══ PAGE

The saddle-node bifurcation and pitchfork bifurcation discussed in the remainder of this lecture are precisely the classification and study of the most basic and universal mathematical prototypes behind these diverse abrupt phenomena.

3.2 Normal Form of Saddle-Node Bifurcation

The simplest and most common type of bifurcation is the Saddle-Node Bifurcation. It is important because it represents the most basic way fixed points are "born" and "annihilated."

Normal Form Equation

Its normal form, i.e., the simplest mathematical expression that captures this bifurcation phenomenon, is a simple quadratic equation:

\[ \frac{du}{dt} = f(u, \mu) = -\mu + u^2 \]

Here, for convenience of analysis, the bifurcation point has been shifted to \(\mu_c = 0\) and \(u^* = 0\). This seemingly simple equation has extremely strong universality. No matter how complex the evolution function \(f(u, \mu)\) of a specific physical system (such as fluids, chemical reactions, ecological models), as long as it can be Taylor expanded near the bifurcation point, the terms governing its dynamical behavior can be simplified to this normal form.

════
══ DATASET ROWS

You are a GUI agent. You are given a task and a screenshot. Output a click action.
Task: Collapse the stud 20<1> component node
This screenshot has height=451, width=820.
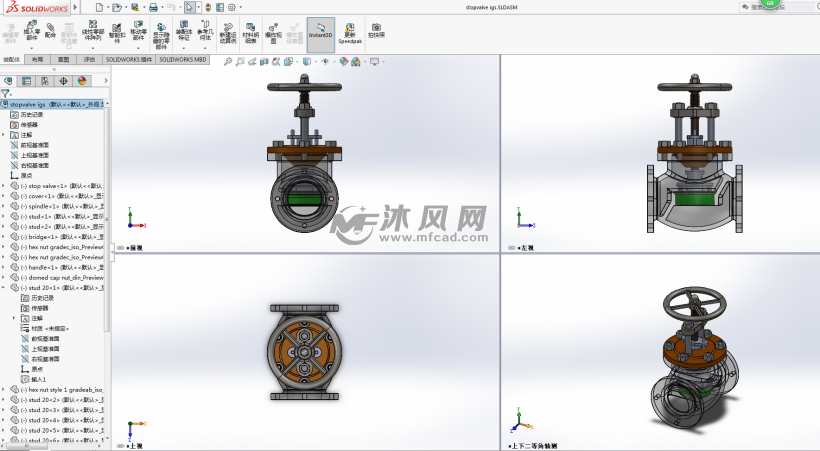click(x=4, y=287)
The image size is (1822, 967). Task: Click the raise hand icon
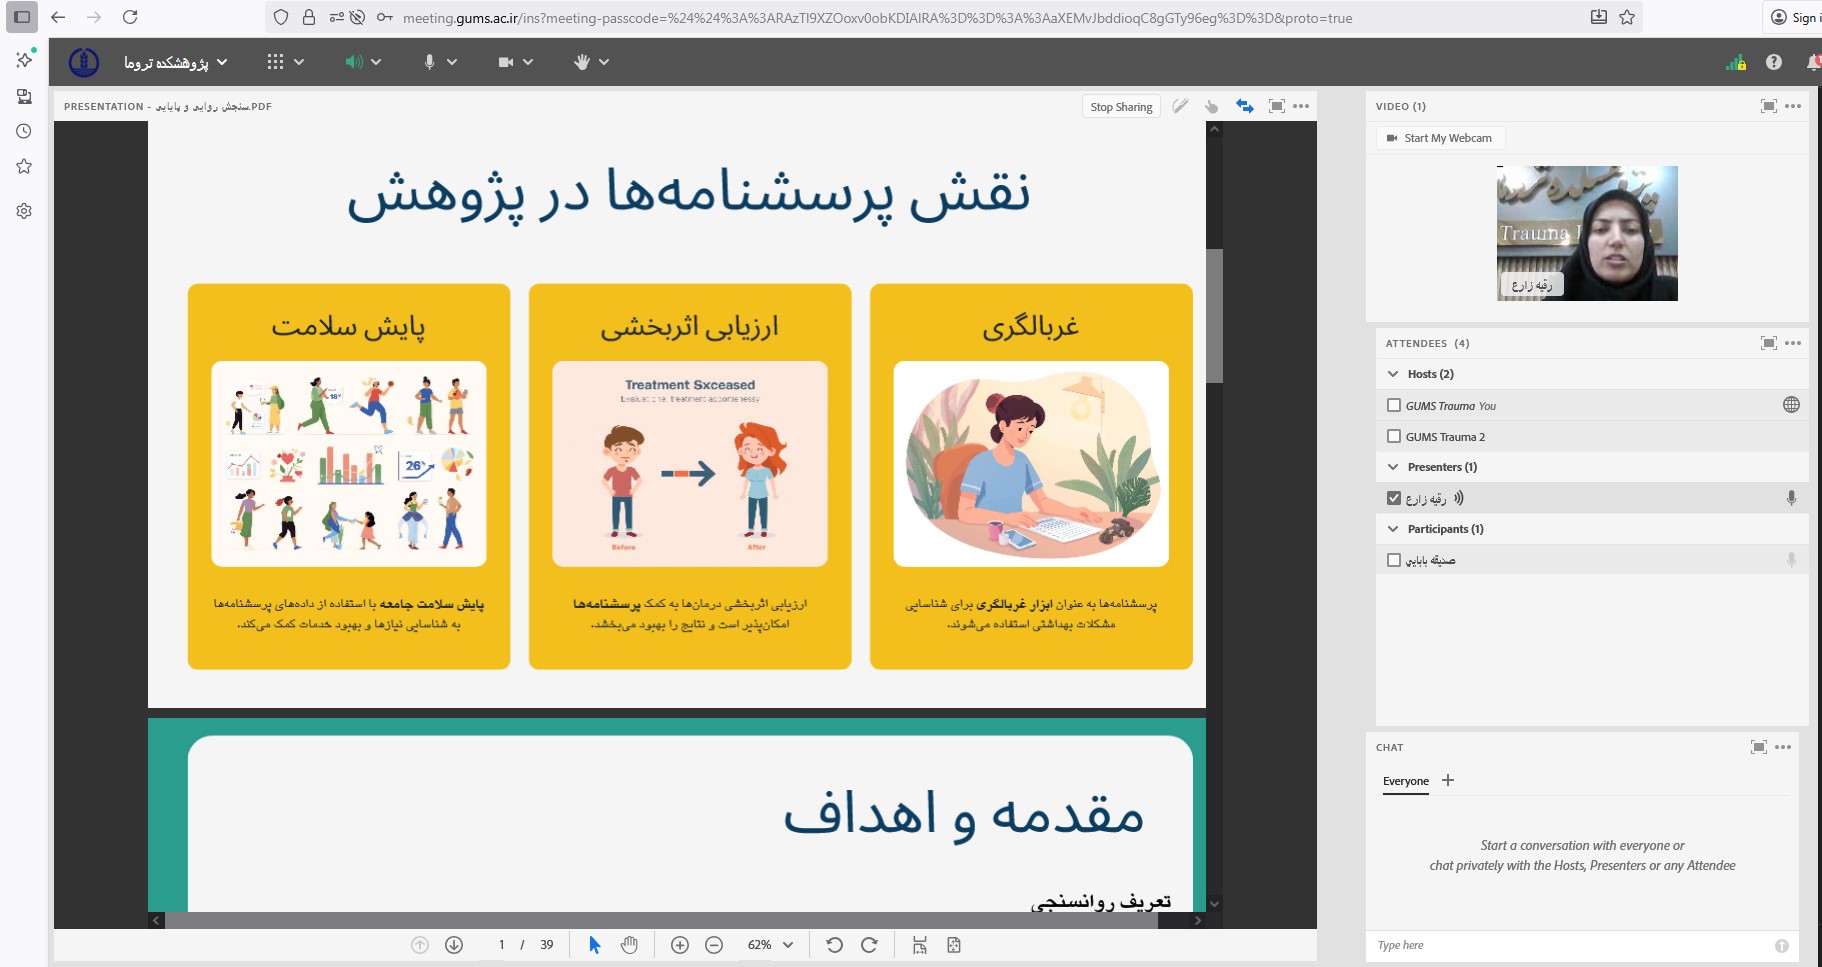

════

- _REQUIRED TASK_
Take the lecture text on the saddle-node bifurcation further, starting after its last sentence. The listing has no connection to the lecture text on the saddle-node bifurcation.

- _EXPECTED ANSWER_
Dynamical Analysis

Now let's analyze in detail how the dynamical behavior of this equation depends on parameter \(\mu\):

1.Finding fixed points: Fixed points \(u^*\) satisfy \(f(u^*) = 0\), i.e., \(-\mu + (u^*)^2 = 0\), yielding:

\[ u^* = \pm\sqrt{\mu} \]

2.Analyzing the existence of fixed points (evolution with \(\mu\)):

When \(\mu < 0\): \(\sqrt{\mu}\) is imaginary, and the equation has no real solutions. At this time, \(f(u) = -\mu + u^2\) is always positive (parabola above the \(u\)-axis). Therefore \(\frac{du}{dt} > 0\), the system state \(u\) will keep evolving toward \(+\infty\), and the system has no fixed points (no equilibrium state).

When \(\mu = 0\): \(\frac{du}{dt} = u^2\). At this point \(u^* = 0\) is the only fixed point. This point is the critical point \(\mu_c\) where the saddle-node bifurcation occurs.

When \(\mu > 0\): \(\sqrt{\mu}\) is real, and the system has two fixed points "born out of nothing":

\[ u_1^* = -\sqrt{\mu} \]
\[ u_2^* = +\sqrt{\mu} \]

3.Stability analysis: Using the linear stability analysis (LSA) from Section 2. First calculate the derivative of \(f(u)\):

\[ f'(u) = \frac{d}{du}(-\mu + u^2) = 2u \]

For the case \(\mu > 0\):

At \(u_1^* = -\sqrt{\mu}\): \(f'(u_1^*) = 2(-\sqrt{\mu}) = -2\sqrt{\mu} < 0\). Therefore \(u_1^*\) is a stable fixed point (attractor).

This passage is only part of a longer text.